Source records:
____________

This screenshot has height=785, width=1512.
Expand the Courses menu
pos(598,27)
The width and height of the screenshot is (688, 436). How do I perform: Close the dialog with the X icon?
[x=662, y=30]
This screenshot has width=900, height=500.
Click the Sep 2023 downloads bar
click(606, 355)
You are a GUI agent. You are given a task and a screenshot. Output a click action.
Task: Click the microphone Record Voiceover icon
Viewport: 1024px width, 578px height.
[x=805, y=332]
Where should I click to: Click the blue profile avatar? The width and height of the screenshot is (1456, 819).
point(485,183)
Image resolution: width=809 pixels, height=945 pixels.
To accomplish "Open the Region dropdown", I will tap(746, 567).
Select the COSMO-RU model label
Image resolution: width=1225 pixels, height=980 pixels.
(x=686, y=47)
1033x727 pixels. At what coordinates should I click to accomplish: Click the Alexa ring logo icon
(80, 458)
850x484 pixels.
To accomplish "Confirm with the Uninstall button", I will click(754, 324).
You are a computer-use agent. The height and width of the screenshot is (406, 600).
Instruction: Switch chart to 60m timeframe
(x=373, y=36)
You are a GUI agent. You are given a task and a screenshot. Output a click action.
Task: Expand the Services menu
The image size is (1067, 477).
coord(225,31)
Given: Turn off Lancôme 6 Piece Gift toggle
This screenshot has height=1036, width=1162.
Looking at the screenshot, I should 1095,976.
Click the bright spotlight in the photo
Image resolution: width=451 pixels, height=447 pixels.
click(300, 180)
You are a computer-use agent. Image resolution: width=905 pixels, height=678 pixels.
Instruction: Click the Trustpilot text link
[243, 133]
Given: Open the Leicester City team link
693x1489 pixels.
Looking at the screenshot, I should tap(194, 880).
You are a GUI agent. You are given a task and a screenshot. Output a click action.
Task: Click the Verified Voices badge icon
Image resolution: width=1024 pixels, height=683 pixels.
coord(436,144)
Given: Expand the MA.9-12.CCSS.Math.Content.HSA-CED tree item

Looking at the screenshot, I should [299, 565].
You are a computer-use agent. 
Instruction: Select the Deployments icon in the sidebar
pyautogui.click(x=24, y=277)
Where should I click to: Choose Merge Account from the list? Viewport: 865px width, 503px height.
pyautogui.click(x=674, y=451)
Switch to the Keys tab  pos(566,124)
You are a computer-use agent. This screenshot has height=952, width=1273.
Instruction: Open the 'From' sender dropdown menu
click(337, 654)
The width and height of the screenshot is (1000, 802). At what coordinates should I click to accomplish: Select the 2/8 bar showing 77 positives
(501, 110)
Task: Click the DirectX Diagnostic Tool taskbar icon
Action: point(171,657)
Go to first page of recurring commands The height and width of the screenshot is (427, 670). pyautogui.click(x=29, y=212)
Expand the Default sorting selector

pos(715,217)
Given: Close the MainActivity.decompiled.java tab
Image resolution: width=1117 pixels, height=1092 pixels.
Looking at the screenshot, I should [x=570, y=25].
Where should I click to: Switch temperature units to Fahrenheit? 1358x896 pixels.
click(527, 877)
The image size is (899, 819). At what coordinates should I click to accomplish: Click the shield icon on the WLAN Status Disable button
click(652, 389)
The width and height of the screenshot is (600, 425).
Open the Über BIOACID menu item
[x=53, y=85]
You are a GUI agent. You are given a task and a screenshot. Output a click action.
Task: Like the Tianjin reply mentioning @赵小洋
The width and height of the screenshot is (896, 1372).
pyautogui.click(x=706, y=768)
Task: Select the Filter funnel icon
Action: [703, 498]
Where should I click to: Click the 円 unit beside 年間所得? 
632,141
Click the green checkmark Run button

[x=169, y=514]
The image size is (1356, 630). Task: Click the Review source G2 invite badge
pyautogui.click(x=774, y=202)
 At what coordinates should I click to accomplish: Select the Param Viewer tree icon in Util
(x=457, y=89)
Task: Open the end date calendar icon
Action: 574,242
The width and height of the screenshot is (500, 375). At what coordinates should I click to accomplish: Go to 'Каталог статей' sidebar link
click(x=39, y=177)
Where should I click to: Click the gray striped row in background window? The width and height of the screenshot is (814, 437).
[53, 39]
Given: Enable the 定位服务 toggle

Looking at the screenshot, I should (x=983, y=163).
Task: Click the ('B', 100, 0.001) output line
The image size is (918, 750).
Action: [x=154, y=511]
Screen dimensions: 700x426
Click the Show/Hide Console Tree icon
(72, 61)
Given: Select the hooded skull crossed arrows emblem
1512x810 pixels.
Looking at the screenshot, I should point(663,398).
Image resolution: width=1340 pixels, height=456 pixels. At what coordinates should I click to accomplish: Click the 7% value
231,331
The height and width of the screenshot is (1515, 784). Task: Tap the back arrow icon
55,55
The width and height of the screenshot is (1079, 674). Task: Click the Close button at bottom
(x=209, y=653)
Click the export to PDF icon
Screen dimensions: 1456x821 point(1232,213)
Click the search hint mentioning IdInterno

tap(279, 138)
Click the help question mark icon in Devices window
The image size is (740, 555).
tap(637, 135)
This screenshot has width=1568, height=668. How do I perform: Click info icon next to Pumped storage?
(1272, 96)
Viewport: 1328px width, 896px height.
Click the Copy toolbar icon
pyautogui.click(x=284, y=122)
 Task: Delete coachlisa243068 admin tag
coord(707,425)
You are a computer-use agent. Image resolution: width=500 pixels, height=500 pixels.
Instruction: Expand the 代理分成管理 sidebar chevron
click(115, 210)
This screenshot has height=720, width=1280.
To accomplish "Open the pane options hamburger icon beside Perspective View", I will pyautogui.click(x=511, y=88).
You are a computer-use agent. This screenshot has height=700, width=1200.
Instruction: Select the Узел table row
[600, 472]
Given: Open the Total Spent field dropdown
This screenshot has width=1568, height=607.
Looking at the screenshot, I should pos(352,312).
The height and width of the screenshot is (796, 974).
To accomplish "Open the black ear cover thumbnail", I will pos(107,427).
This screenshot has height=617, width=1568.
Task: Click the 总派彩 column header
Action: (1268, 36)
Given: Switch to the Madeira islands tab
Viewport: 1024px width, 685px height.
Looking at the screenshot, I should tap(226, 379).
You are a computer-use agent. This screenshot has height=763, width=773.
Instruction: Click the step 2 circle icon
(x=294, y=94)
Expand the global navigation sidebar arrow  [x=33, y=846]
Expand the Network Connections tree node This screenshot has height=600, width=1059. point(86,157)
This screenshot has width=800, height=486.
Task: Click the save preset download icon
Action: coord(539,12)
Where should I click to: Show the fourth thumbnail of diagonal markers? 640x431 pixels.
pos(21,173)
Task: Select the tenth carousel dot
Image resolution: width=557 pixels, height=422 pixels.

____________

**Task prompt**
Nothing above should be left out; write out every record exactly.

**Task response**
This screenshot has height=785, width=1512.
Expand the Courses menu
pos(598,27)
The width and height of the screenshot is (688, 436). How do I perform: Close the dialog with the X icon?
[x=662, y=30]
This screenshot has width=900, height=500.
Click the Sep 2023 downloads bar
click(606, 355)
You are a GUI agent. You are given a task and a screenshot. Output a click action.
Task: Click the microphone Record Voiceover icon
Viewport: 1024px width, 578px height.
[x=805, y=332]
Where should I click to: Click the blue profile avatar? The width and height of the screenshot is (1456, 819).
point(485,183)
Image resolution: width=809 pixels, height=945 pixels.
To accomplish "Open the Region dropdown", I will tap(746, 567).
Select the COSMO-RU model label
Image resolution: width=1225 pixels, height=980 pixels.
(x=686, y=47)
1033x727 pixels. At what coordinates should I click to accomplish: Click the Alexa ring logo icon
(80, 458)
850x484 pixels.
To accomplish "Confirm with the Uninstall button", I will click(754, 324).
You are a computer-use agent. The height and width of the screenshot is (406, 600).
Instruction: Switch chart to 60m timeframe
(x=373, y=36)
You are a GUI agent. You are given a task and a screenshot. Output a click action.
Task: Expand the Services menu
The image size is (1067, 477).
coord(225,31)
Given: Turn off Lancôme 6 Piece Gift toggle
This screenshot has height=1036, width=1162.
Looking at the screenshot, I should 1095,976.
Click the bright spotlight in the photo
Image resolution: width=451 pixels, height=447 pixels.
click(300, 180)
You are a computer-use agent. Image resolution: width=905 pixels, height=678 pixels.
Instruction: Click the Trustpilot text link
[243, 133]
Given: Open the Leicester City team link
693x1489 pixels.
Looking at the screenshot, I should tap(194, 880).
You are a GUI agent. You are given a task and a screenshot. Output a click action.
Task: Click the Verified Voices badge icon
Image resolution: width=1024 pixels, height=683 pixels.
coord(436,144)
Given: Expand the MA.9-12.CCSS.Math.Content.HSA-CED tree item

Looking at the screenshot, I should [299, 565].
You are a computer-use agent. 
Instruction: Select the Deployments icon in the sidebar
pyautogui.click(x=24, y=277)
Where should I click to: Choose Merge Account from the list? Viewport: 865px width, 503px height.
pyautogui.click(x=674, y=451)
Switch to the Keys tab  pos(566,124)
You are a computer-use agent. This screenshot has height=952, width=1273.
Instruction: Open the 'From' sender dropdown menu
click(337, 654)
The width and height of the screenshot is (1000, 802). At what coordinates should I click to accomplish: Select the 2/8 bar showing 77 positives
(501, 110)
Task: Click the DirectX Diagnostic Tool taskbar icon
Action: point(171,657)
Go to first page of recurring commands The height and width of the screenshot is (427, 670). pyautogui.click(x=29, y=212)
Expand the Default sorting selector

pos(715,217)
Given: Close the MainActivity.decompiled.java tab
Image resolution: width=1117 pixels, height=1092 pixels.
Looking at the screenshot, I should [x=570, y=25].
Where should I click to: Switch temperature units to Fahrenheit? 1358x896 pixels.
click(527, 877)
The image size is (899, 819). At what coordinates should I click to accomplish: Click the shield icon on the WLAN Status Disable button
click(652, 389)
The width and height of the screenshot is (600, 425).
Open the Über BIOACID menu item
[x=53, y=85]
You are a GUI agent. You are given a task and a screenshot. Output a click action.
Task: Like the Tianjin reply mentioning @赵小洋
The width and height of the screenshot is (896, 1372).
pyautogui.click(x=706, y=768)
Task: Select the Filter funnel icon
Action: [703, 498]
Where should I click to: Click the 円 unit beside 年間所得? 
632,141
Click the green checkmark Run button

[x=169, y=514]
The image size is (1356, 630). Task: Click the Review source G2 invite badge
pyautogui.click(x=774, y=202)
 At what coordinates should I click to accomplish: Select the Param Viewer tree icon in Util
(x=457, y=89)
Task: Open the end date calendar icon
Action: 574,242
The width and height of the screenshot is (500, 375). At what coordinates should I click to accomplish: Go to 'Каталог статей' sidebar link
click(x=39, y=177)
Where should I click to: Click the gray striped row in background window? The width and height of the screenshot is (814, 437).
[53, 39]
Given: Enable the 定位服务 toggle

Looking at the screenshot, I should (x=983, y=163).
Task: Click the ('B', 100, 0.001) output line
The image size is (918, 750).
Action: [x=154, y=511]
Screen dimensions: 700x426
Click the Show/Hide Console Tree icon
(72, 61)
Given: Select the hooded skull crossed arrows emblem
1512x810 pixels.
Looking at the screenshot, I should point(663,398).
Image resolution: width=1340 pixels, height=456 pixels. At what coordinates should I click to accomplish: Click the 7% value
231,331
The height and width of the screenshot is (1515, 784). Task: Tap the back arrow icon
55,55
The width and height of the screenshot is (1079, 674). Task: Click the Close button at bottom
(x=209, y=653)
Click the export to PDF icon
Screen dimensions: 1456x821 point(1232,213)
Click the search hint mentioning IdInterno

tap(279, 138)
Click the help question mark icon in Devices window
The image size is (740, 555).
tap(637, 135)
This screenshot has width=1568, height=668. How do I perform: Click info icon next to Pumped storage?
(1272, 96)
Viewport: 1328px width, 896px height.
Click the Copy toolbar icon
pyautogui.click(x=284, y=122)
 Task: Delete coachlisa243068 admin tag
coord(707,425)
You are a computer-use agent. Image resolution: width=500 pixels, height=500 pixels.
Instruction: Expand the 代理分成管理 sidebar chevron
click(115, 210)
This screenshot has height=720, width=1280.
To accomplish "Open the pane options hamburger icon beside Perspective View", I will pyautogui.click(x=511, y=88).
You are a computer-use agent. This screenshot has height=700, width=1200.
Instruction: Select the Узел table row
[600, 472]
Given: Open the Total Spent field dropdown
This screenshot has width=1568, height=607.
Looking at the screenshot, I should pos(352,312).
The height and width of the screenshot is (796, 974).
To accomplish "Open the black ear cover thumbnail", I will pos(107,427).
This screenshot has height=617, width=1568.
Task: Click the 总派彩 column header
Action: (1268, 36)
Given: Switch to the Madeira islands tab
Viewport: 1024px width, 685px height.
Looking at the screenshot, I should tap(226, 379).
You are a computer-use agent. This screenshot has height=763, width=773.
Instruction: Click the step 2 circle icon
(x=294, y=94)
Expand the global navigation sidebar arrow  [x=33, y=846]
Expand the Network Connections tree node This screenshot has height=600, width=1059. point(86,157)
This screenshot has width=800, height=486.
Task: Click the save preset download icon
Action: coord(539,12)
Where should I click to: Show the fourth thumbnail of diagonal markers? 640x431 pixels.
pos(21,173)
Task: Select the tenth carousel dot
Image resolution: width=557 pixels, height=422 pixels.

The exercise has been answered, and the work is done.